Ben Hutchings discovered that the ATI Rage 128 video driver did not correctly validate initialization states. A local attacker could make specially crafted ioctl calls to crash the system or gain root privileges. (CVE-2009-3620)
Tomoki Sekiyama discovered that Unix sockets did not correctly verify namespaces. A local attacker could exploit this to cause a system hang, leading to a denial of service. (CVE-2009-3621)
J. Bruce Fields discovered that NFSv4 did not correctly use the credential cache. A local attacker using a mount with AUTH_NULL authentication could exploit this to crash the system or gain root privileges. Only Ubuntu 9.10 was affected. (CVE-2009-3623)
Alexander Zangerl discovered that the kernel keyring did not correctly reference count. A local attacker could issue a series of specially crafted keyring calls to crash the system or gain root privileges. Only Ubuntu 9.10 was affected. (CVE-2009-3624)
David Wagner discovered that KVM did not correctly bounds-check CPUID entries. A local attacker could exploit this to crash the system or possibly gain elevated privileges. Ubuntu 6.06 and 9.10 were not affected. (CVE-2009-3638)

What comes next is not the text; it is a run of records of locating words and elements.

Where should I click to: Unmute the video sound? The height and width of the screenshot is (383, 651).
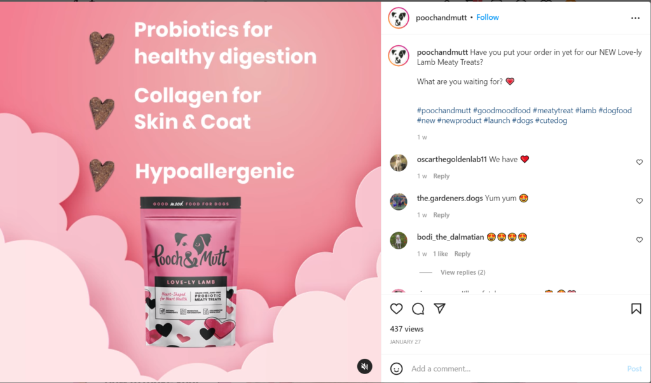pos(364,366)
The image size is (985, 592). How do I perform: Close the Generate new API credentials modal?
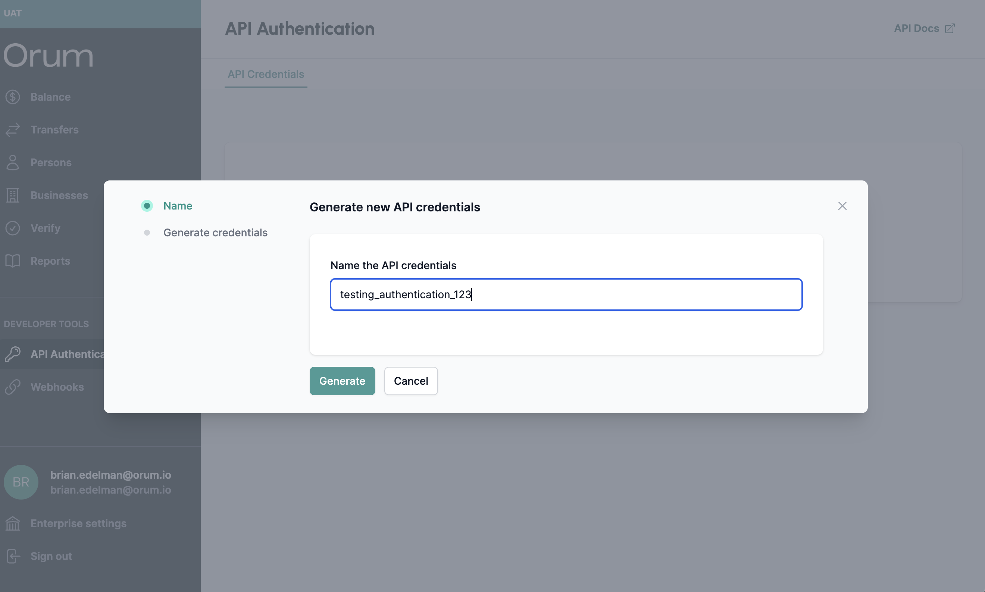click(x=842, y=205)
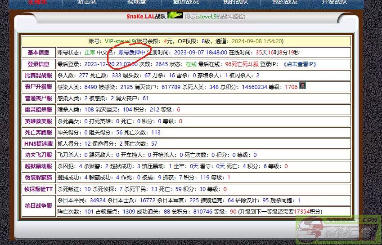Open the 游击队 navigation tab
The image size is (382, 245).
pos(86,2)
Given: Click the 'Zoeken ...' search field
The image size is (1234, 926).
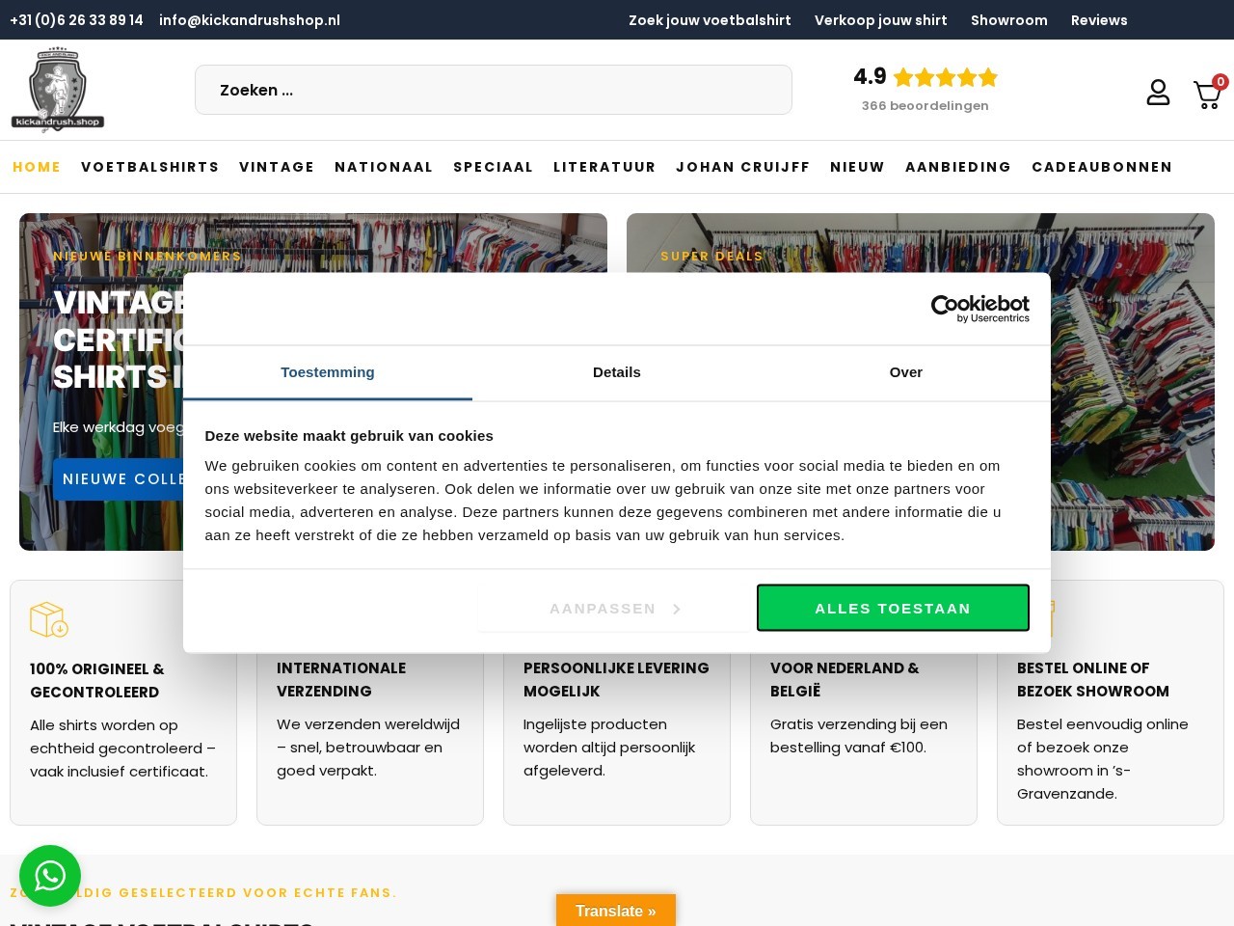Looking at the screenshot, I should (x=494, y=90).
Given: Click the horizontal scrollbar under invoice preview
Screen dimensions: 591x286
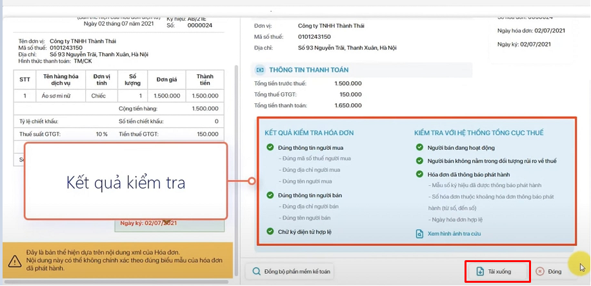Looking at the screenshot, I should tap(116, 281).
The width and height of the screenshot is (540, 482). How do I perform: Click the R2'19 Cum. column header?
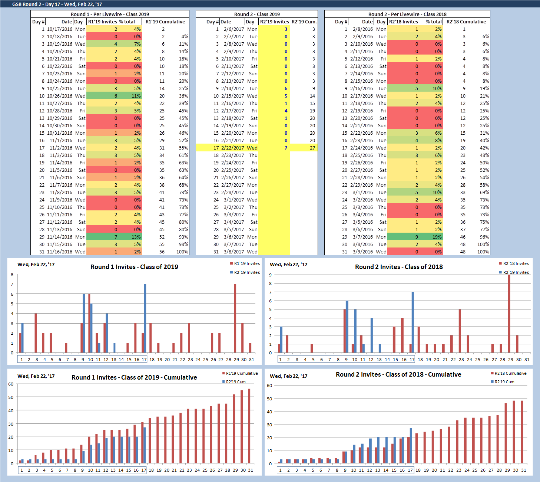pyautogui.click(x=304, y=22)
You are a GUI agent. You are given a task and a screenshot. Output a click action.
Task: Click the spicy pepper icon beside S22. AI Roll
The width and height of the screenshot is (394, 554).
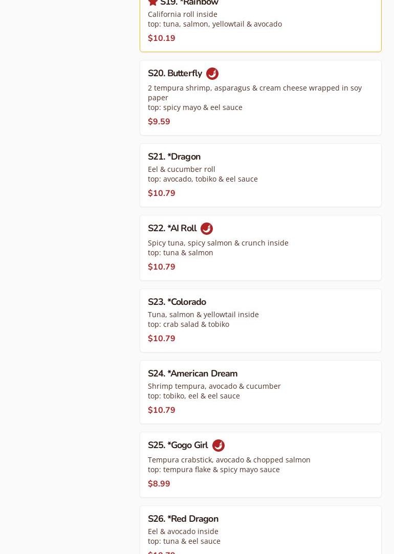point(207,229)
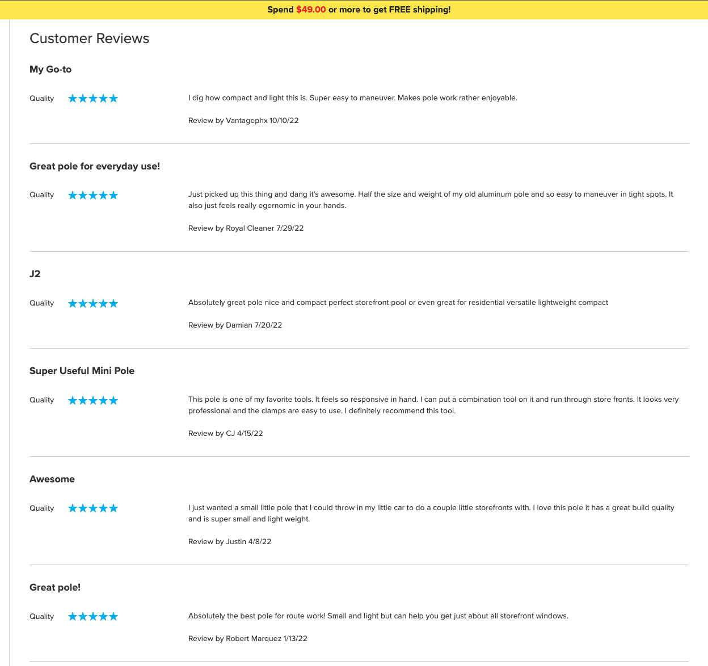Screen dimensions: 708x666
Task: Click the Awesome review title
Action: (x=52, y=479)

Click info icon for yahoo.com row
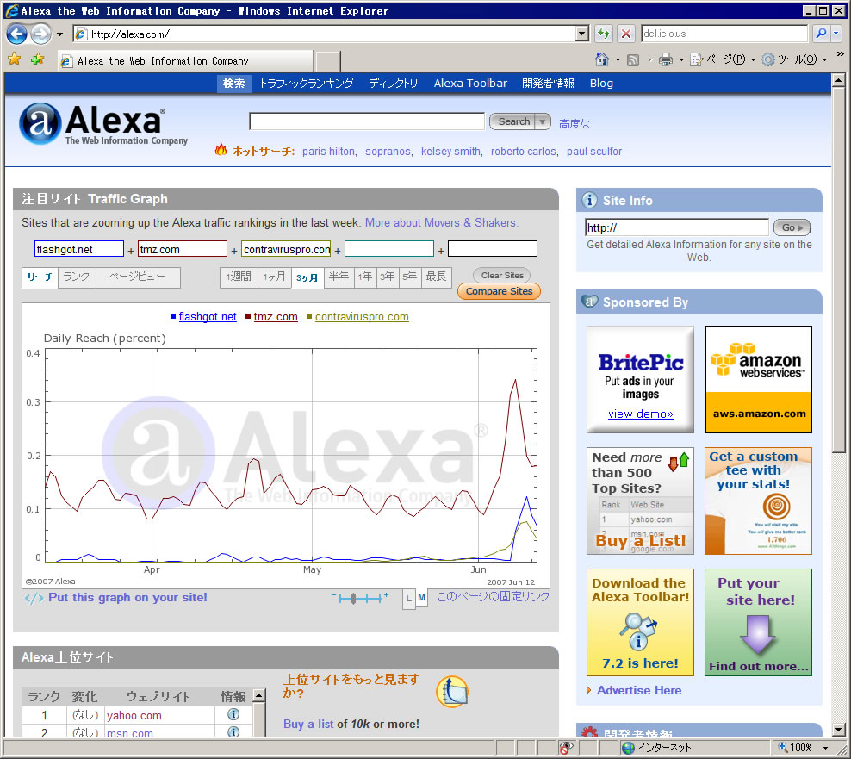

Avi Kivity discovered that KVM did not correctly check privileges when accessing debug registers. A local attacker could exploit this to crash a host system from within a guest system, leading to a denial of service. Ubuntu 6.06 and 9.10 were not affected. (CVE-2009-3722)
Philip Reisner discovered that the connector layer for uvesafb, pohmelfs, dst, and dm did not correctly check capabilties. A local attacker could exploit this to crash the system or gain elevated privileges. Ubuntu 6.06 was not affected. (CVE-2009-3725)
Trond Myklebust discovered that NFSv4 clients did not robustly verify attributes. A malicious remote NFSv4 server could exploit this to crash a client or gain root privileges. Ubuntu 9.10 was not affected. (CVE-2009-3726)
Robin Getz discovered that NOMMU systems did not correctly validate NULL pointers in do_mmap_pgoff calls. A local attacker could attempt to allocate large amounts of memory to crash the system, leading to a denial of service. Only Ubuntu 6.06 and 9.10 were affected. (CVE-2009-3888)
Joseph Malicki discovered that the MegaRAID SAS driver had world-writable option files. A local attacker could exploit these to disrupt the behavior of the controller, leading to a denial of service. (CVE-2009-3889, CVE-2009-3939)
Roel Kluin discovered that the Hisax ISDN driver did not correctly check the size of packets. A remote attacker could send specially crafted packets to cause a system crash, leading to a denial of service. (CVE-2009-4005)
Lennert Buytenhek discovered that certain 802.11 states were not handled correctly. A physically-proximate remote attacker could send specially crafted wireless traffic that would crash the system, leading to a denial of service. Only Ubuntu 9.10 was affected. (CVE-2009-4026, CVE-2009-4027)
The problem can be corrected by updating your system to the following package versions:
To update your system, please follow these instructions: https://wiki.ubuntu.com/Security/Upgrades.
After a standard system upgrade you need to reboot your computer to effect the necessary changes.
ATTENTION: Due to an unavoidable ABI change (except for Ubuntu 6.06) the kernel updates have been given a new version number, which requires you to recompile and reinstall all third party kernel modules you might have installed. If you use linux-restricted-modules, you have to update that package as well to get modules which work with the new kernel version. Unless you manually uninstalled the standard kernel metapackages (e.g. linux-generic, linux-server, linux-powerpc), a standard system upgrade will automatically perform this as well.